Stored data:
----------------------------------------

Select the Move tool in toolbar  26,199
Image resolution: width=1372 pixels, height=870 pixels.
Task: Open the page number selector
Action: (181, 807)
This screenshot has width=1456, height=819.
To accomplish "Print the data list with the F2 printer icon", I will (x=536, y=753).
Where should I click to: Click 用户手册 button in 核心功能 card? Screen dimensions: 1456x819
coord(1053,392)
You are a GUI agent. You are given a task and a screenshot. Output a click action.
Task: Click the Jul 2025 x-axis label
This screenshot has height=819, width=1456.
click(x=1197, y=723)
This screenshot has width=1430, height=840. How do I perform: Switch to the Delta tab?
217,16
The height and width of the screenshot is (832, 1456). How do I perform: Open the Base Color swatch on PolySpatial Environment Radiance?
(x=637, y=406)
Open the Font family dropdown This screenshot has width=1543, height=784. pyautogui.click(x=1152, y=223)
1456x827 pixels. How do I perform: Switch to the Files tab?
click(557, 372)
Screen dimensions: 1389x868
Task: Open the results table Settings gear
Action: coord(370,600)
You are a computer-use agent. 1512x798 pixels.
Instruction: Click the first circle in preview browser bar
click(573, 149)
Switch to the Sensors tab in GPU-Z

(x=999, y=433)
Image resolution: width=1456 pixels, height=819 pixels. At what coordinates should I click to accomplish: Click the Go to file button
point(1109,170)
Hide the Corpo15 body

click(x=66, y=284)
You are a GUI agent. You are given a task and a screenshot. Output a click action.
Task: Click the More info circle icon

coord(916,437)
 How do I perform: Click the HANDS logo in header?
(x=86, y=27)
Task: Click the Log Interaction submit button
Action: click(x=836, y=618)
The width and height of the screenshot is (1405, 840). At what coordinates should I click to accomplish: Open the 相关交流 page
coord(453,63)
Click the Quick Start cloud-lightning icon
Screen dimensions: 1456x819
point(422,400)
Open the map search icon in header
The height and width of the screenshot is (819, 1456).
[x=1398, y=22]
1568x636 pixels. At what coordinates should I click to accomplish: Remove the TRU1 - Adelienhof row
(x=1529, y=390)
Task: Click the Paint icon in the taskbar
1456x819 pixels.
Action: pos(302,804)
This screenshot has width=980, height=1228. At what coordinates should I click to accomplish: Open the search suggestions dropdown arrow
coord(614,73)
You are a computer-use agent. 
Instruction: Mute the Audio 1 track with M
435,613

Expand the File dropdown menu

----------------------------------------

(How to complete this task): Output the records exactly.

(Result of this exercise):
Select the Move tool in toolbar  26,199
Image resolution: width=1372 pixels, height=870 pixels.
Task: Open the page number selector
Action: (181, 807)
This screenshot has width=1456, height=819.
To accomplish "Print the data list with the F2 printer icon", I will (x=536, y=753).
Where should I click to: Click 用户手册 button in 核心功能 card? Screen dimensions: 1456x819
coord(1053,392)
You are a GUI agent. You are given a task and a screenshot. Output a click action.
Task: Click the Jul 2025 x-axis label
This screenshot has height=819, width=1456.
click(x=1197, y=723)
This screenshot has width=1430, height=840. How do I perform: Switch to the Delta tab?
217,16
The height and width of the screenshot is (832, 1456). How do I perform: Open the Base Color swatch on PolySpatial Environment Radiance?
(x=637, y=406)
Open the Font family dropdown This screenshot has width=1543, height=784. pyautogui.click(x=1152, y=223)
1456x827 pixels. How do I perform: Switch to the Files tab?
click(557, 372)
Screen dimensions: 1389x868
Task: Open the results table Settings gear
Action: coord(370,600)
You are a computer-use agent. 1512x798 pixels.
Instruction: Click the first circle in preview browser bar
click(573, 149)
Switch to the Sensors tab in GPU-Z

(x=999, y=433)
Image resolution: width=1456 pixels, height=819 pixels. At what coordinates should I click to accomplish: Click the Go to file button
point(1109,170)
Hide the Corpo15 body

click(x=66, y=284)
You are a GUI agent. You are given a task and a screenshot. Output a click action.
Task: Click the More info circle icon

coord(916,437)
 How do I perform: Click the HANDS logo in header?
(x=86, y=27)
Task: Click the Log Interaction submit button
Action: click(x=836, y=618)
The width and height of the screenshot is (1405, 840). At what coordinates should I click to accomplish: Open the 相关交流 page
coord(453,63)
Click the Quick Start cloud-lightning icon
Screen dimensions: 1456x819
point(422,400)
Open the map search icon in header
The height and width of the screenshot is (819, 1456).
[x=1398, y=22]
1568x636 pixels. At what coordinates should I click to accomplish: Remove the TRU1 - Adelienhof row
(x=1529, y=390)
Task: Click the Paint icon in the taskbar
1456x819 pixels.
Action: pos(302,804)
This screenshot has width=980, height=1228. At what coordinates should I click to accomplish: Open the search suggestions dropdown arrow
coord(614,73)
You are a computer-use agent. 
Instruction: Mute the Audio 1 track with M
435,613

Expand the File dropdown menu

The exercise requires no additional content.